Существует некая заповедь, которая гласит: «Не укради!» Если б Маргоул стал следить за этими ребятами, они наверняка не уплатили бы и за половину хлеба, наверняка обокрали бы его. Но Ян им доверился. И за то, что он отдал в их вороватые руки весь свой товар и сказал только, что ему нужны деньги, братцы, словно угадав его особую манеру вести дела, заплатили ему сполна, оставшись в долгу только за два каравая. Пока они ели, Маргоул, сидя на пустой тележке, слушал их.
Я думаю, — сказал один, — тебе не позволят ездить к нам: на четырнадцатом километре наш кабак, а держит его десятник.
Сказал тоже — кабак! — заговорили другие. — Просто хлев, и мы по горло сыты десятниковыми сосисками да кабаньим салом с булками, которые будто в ледяной печи морозили — снаружи чуть желтые, а внутри как замазка и тухлятиной воняют. Почему бы вот этому дяденьке не продавать нам хлеб, он хоть и неправедный, как все, что продается, а вроде из теста сделай, не из помоев.
Что ж, приходи опять, а коли студня, печенки пли там колбасы со шпиком раздобудешь — тащи все!
Ян в это время кормил собак; Дон махал хвостом, уписывая краюху, Боско мигом убрала свою порцию.
Эх, печенка… Где ее взять-то? — вздохнул пекарь.
Уж верно, не в лесу! Где ж еще, как не в свином закуте? У вас дома, как пить дать, похрюкивают свинки и пятьдесят воскресений в году по губам сало течет.

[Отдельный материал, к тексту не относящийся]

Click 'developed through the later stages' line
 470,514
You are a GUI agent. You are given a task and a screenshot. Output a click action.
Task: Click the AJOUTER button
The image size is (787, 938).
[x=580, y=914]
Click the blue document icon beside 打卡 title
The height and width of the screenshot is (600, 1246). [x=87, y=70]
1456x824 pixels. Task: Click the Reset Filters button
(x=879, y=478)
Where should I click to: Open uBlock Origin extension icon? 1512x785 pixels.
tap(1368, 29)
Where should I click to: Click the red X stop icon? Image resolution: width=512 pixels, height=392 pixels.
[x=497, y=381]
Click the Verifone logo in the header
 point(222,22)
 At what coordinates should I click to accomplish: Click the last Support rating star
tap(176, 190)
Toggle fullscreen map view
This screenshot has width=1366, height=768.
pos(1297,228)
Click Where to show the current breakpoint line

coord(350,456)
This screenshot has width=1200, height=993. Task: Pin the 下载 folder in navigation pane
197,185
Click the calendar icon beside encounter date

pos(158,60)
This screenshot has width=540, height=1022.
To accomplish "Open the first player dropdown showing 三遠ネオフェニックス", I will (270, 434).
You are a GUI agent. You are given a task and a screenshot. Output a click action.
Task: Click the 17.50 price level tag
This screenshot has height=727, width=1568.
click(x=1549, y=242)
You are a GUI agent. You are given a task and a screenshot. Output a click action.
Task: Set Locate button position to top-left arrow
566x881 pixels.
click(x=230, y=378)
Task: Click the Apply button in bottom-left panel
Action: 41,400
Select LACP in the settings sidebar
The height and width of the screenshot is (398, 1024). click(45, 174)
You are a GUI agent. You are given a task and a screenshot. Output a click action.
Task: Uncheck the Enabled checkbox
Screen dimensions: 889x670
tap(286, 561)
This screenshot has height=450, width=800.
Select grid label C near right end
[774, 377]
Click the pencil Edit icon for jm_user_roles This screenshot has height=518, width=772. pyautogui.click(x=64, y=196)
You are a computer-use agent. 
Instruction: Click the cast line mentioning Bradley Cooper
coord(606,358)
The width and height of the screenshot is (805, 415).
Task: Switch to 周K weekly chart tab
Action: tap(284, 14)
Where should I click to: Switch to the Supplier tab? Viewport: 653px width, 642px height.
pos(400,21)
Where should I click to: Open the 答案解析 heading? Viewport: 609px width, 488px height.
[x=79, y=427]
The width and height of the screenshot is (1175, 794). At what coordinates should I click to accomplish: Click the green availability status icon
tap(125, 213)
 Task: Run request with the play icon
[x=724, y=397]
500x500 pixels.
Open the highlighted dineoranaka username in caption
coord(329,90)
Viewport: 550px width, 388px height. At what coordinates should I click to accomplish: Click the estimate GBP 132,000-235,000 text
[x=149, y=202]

Будь у меня свинки, — смеясь, ответил Ян, — я позвал бы вас на рождество поросятинкой полакомиться!
Не больно прибедняйся. Торговцы вроде тебя как нырнут в тарелку на святки, так до самого Нового года их не видать!
Я пекарь с надельготской мельницы, — объяснил Ян. — Приходите ко мне на мельницу на эту окаянную: стоит она на ручье Парисе и пропускает воду, как часы, остановившись, пропускают время.
Черт побери! — воскликнули братцы. — Уж не ты ли, худобушка, сам мельник будешь?